**Aim of the task**:
Repeat exactly, and nothing more, the lines from the one that includes "You are a GUI" through the final line of the entries; skip the pictures.

**Collected data**:
---*---
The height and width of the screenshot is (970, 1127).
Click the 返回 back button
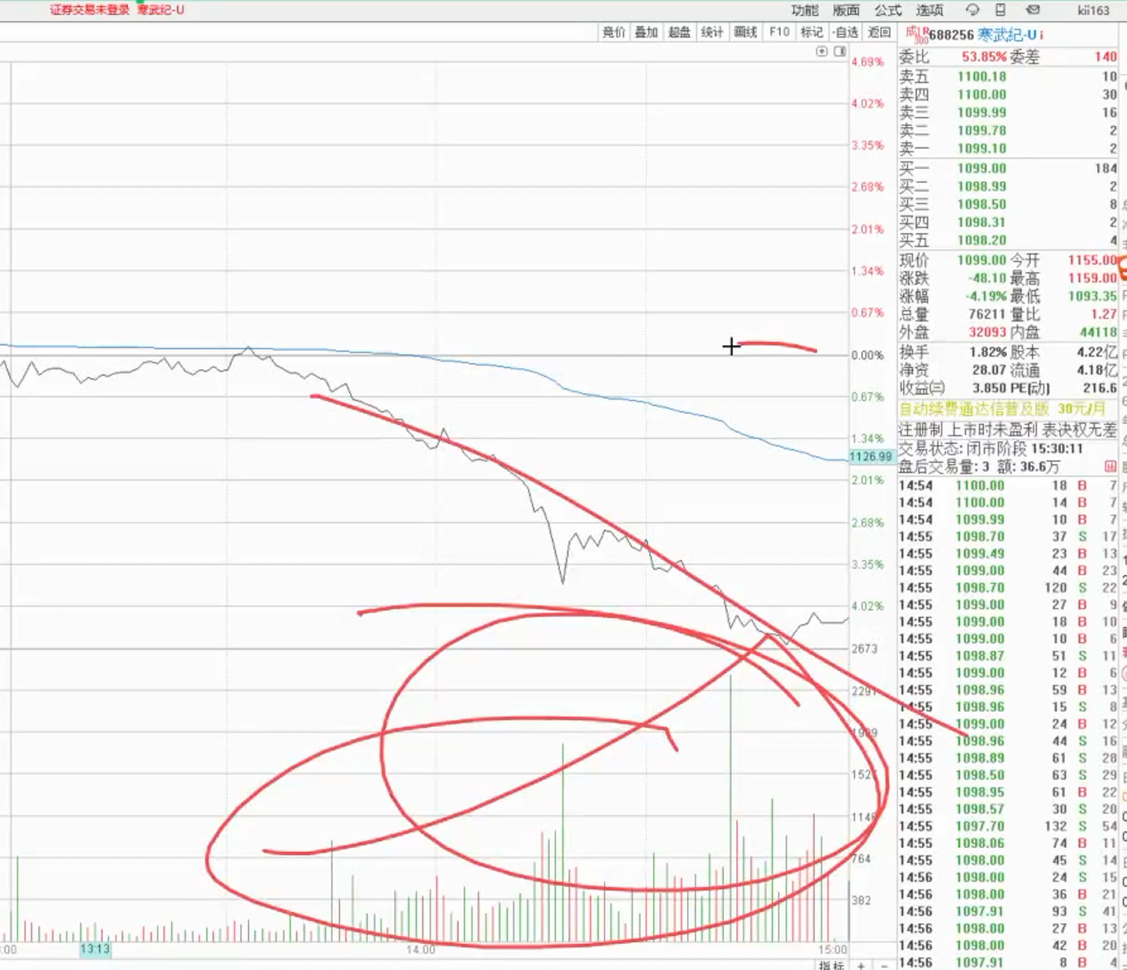coord(879,32)
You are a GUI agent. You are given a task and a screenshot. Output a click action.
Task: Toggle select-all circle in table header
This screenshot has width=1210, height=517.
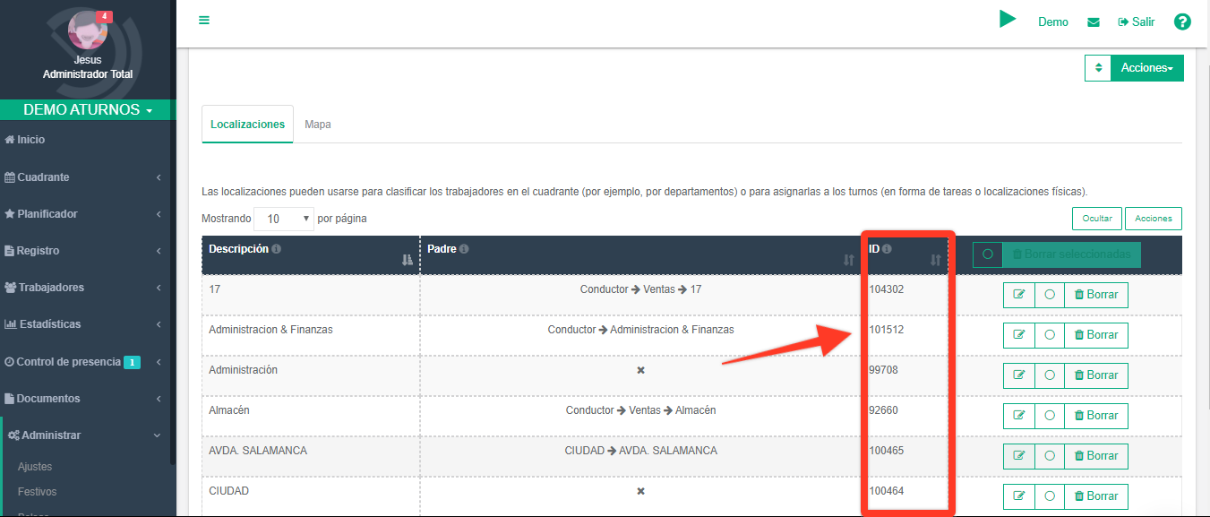pyautogui.click(x=988, y=254)

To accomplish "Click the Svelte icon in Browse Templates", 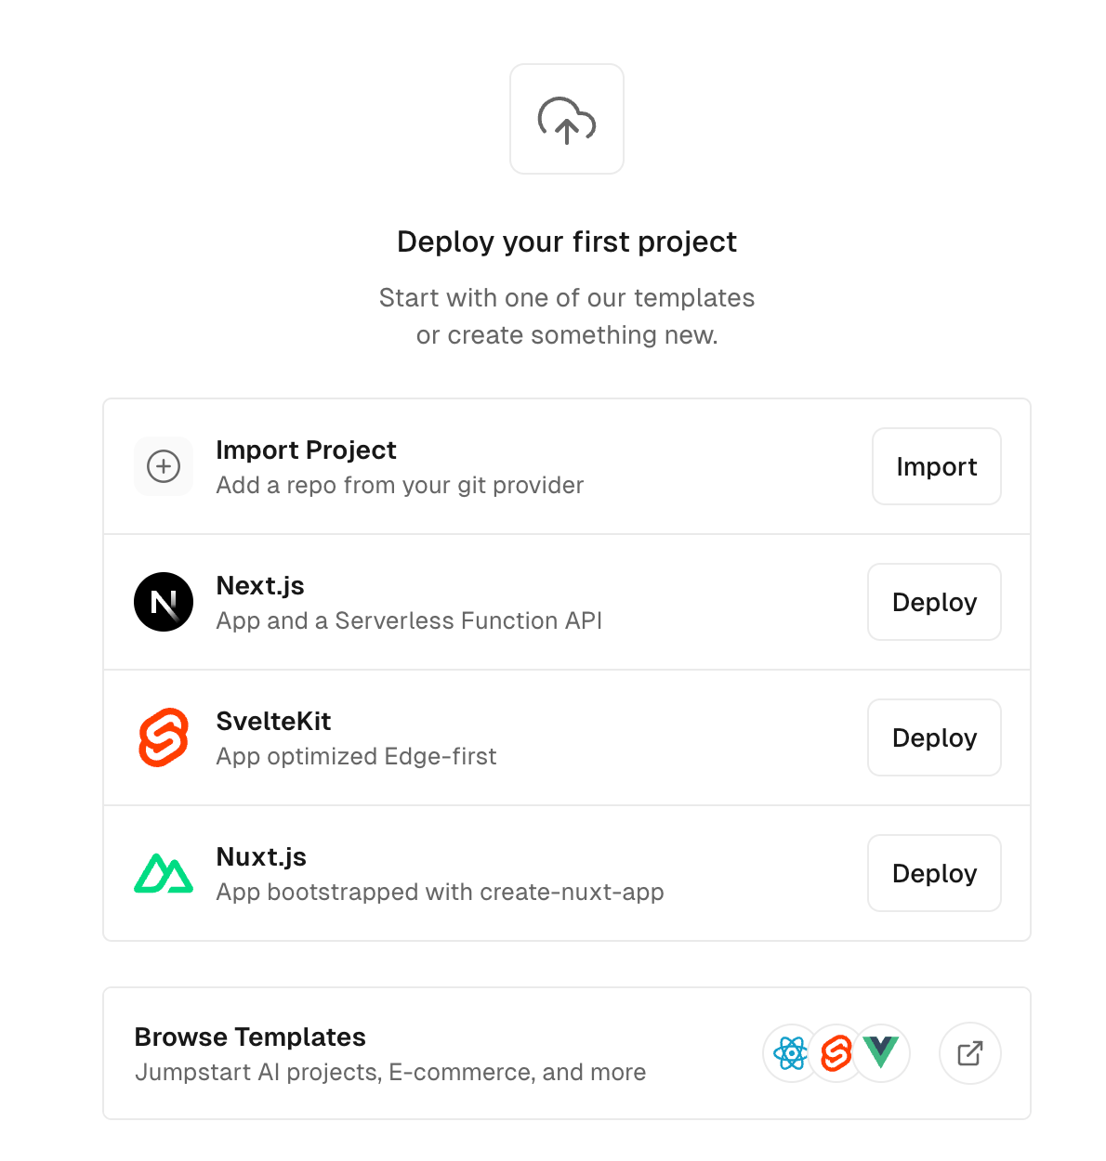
---*---
**Answer area**:
You are a GUI agent. You are given a task and a screenshot. Output a click action.
Task: Toggle select-all circle in table header
This screenshot has width=1210, height=517.
pyautogui.click(x=988, y=254)

To accomplish "Click the Svelte icon in Browse Templates", 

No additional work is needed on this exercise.